Desde 2020, la relación diplomática entre Rabat y Washington vive una fase de estrechamiento que se traduce también en el ámbito militar. La ley de programación presupuestaria presentada ante el Senado estadounidense el pasado 15 de junio refleja los términos de esta cooperación creciente, según medios marroquíes que han analizado el documento.
El vínculo bilateral, que Washington ha impulsado dentro de su estrategia para el norte de África y el Mediterráneo occidental, sitúa a Marruecos como un socio preferente en materia de defensa. España, vecino inmediato y competidor estratégico en la región, observa con atención los términos de este entendimiento, que incluye ejercicios conjuntos, transferencia de tecnología militar y coordinación diplomática en foros internacionales, según las mismas fuentes.
Un marco institucional renovado
La ley de programación militar que examina el Senado de Estados Unidos recoge partidas destinadas a la colaboración con el Reino de Marruecos. La iniciativa legislativa, presentada en junio, forma parte de la planificación presupuestaria anual del Pentágono y refleja la prioridad que otorga Washington a sus alianzas en el Magreb.

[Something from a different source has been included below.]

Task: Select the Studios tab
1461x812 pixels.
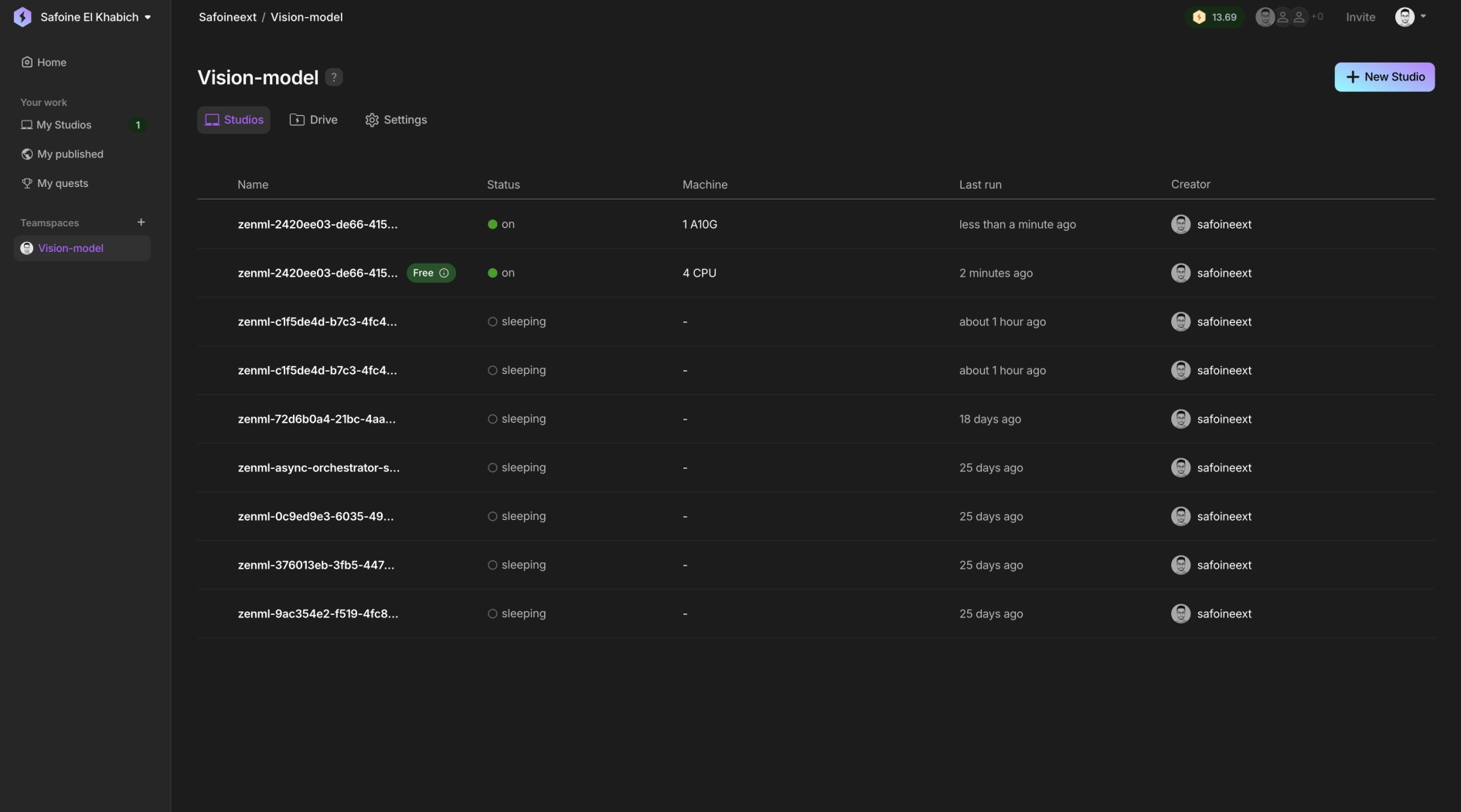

La asociación estratégica se ha desarrollado de forma paralela al reconocimiento estadounidense de la soberanía marroquí sobre el Sáhara Occidental, un gesto diplomático que data de 2020 y que ha sido acompañado de un incremento de la cooperación en seguridad. Para el Gobierno español, la consolidación de esta alianza supone un reto en varias dimensiones: en el plano militar, el refuerzo de las Fuerzas Armadas marroquíes altera los equilibrios regionales; en el diplomático, la cercanía entre Rabat y Washington reduce el margen de maniobra de España en asuntos como la gestión de las fronteras o la posición sobre el Sáhara; en el económico, la competencia por los contratos de defensa se intensifica.